Evitare il rapimento del neonato non rientra tra obblighi di protezione della struttura sanitaria

di Giulio Biancardi -

Una donna è ricoverata per partorire, quando un’altra donna, in uniforme da infermiera, rapisce il neonato dalla culletta posta nell’interno della stanza della degente. Afferma che il neonato doveva essere sottoposto a visita pediatrica, e si allontana con lui.

I genitori agiscono contro la struttura sanitaria, lamentando l’inadempimento dell’obbligazione di protezione e vigilanza derivante dal contratto di assistenza ospedaliera.

Il Tribunale condanna la struttura a pagare 20mila euro al padre e circa 78mila alla madre, a titolo di risarcimento del danno subito in conseguenza del rapimento del figlio, imputabile alla struttura.

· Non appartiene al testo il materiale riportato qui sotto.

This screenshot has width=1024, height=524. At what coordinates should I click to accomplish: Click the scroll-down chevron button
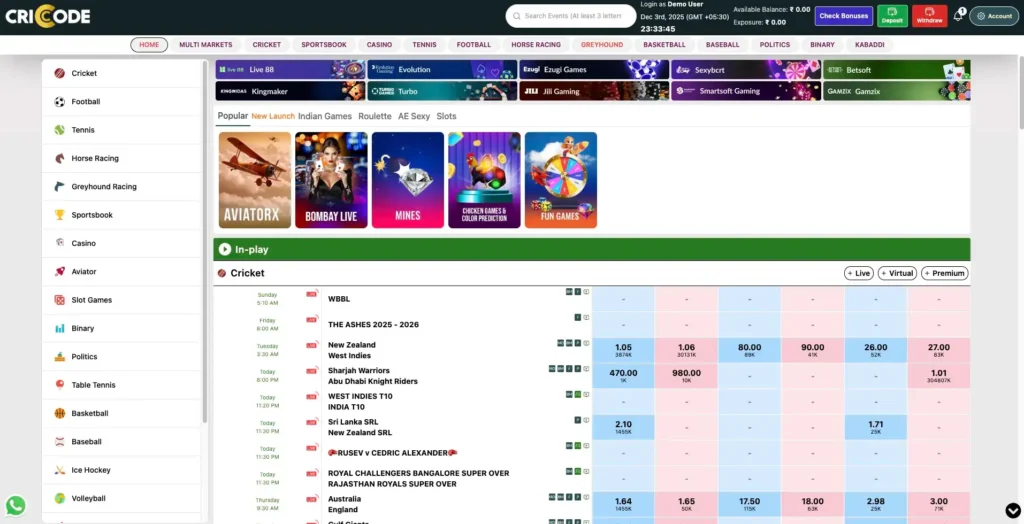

La Corte d’appello invece nega la sussistenza di un inadempimento dell’obbligazione di protezione, custodia, vigilanza e controllo della struttura, giacché il bambino era stato affidato direttamente alla madre. In ogni caso, la Corte nega la sussistenza del nesso causale tra la violazione di tale obbligo e l’evento dannoso, in applicazione del criterio di regolarità causale, giacché la sottrazione del neonato non rientra fra le conseguenze “normali” della violazione di obblighi contrattuali di sorveglianza.

Investita del ricorso dei genitori, la S.C. richiama il proprio orientamento sugli obblighi di protezione, il cui contenuto e la cui estensione variano in relazione alle circostanze del caso, con riguardo allo specifico interesse del creditore. Afferma che i giudici di merito avrebbero correttamente applicato tale principio, motivatamente distinguendo il caso del rapimento del neonato dal ‘nido’ (che comporta responsabilità della struttura) dal rapimento dalla stanza della madre (che non la comporterebbe). Conferma altresì l’accertamento di fatto circa l’insussistenza, in ogni caso, del nesso causale tra il prospettato inadempimento e l’evento dannoso del rapimento, che non può considerarsi realizzazione di un rischio specifico creato da quell’eventuale inadempimento, ma di un evento dannoso ascrivibile interamente alla condotta del terzo, quale condotta illecita (dolosa) sopravvenuta, idonea ad interrompere la relazione causale e a porsi come causa esclusiva dell’evento dannoso.

La S.C. perciò rigetta il ricorso, compensando le spese del giudizio.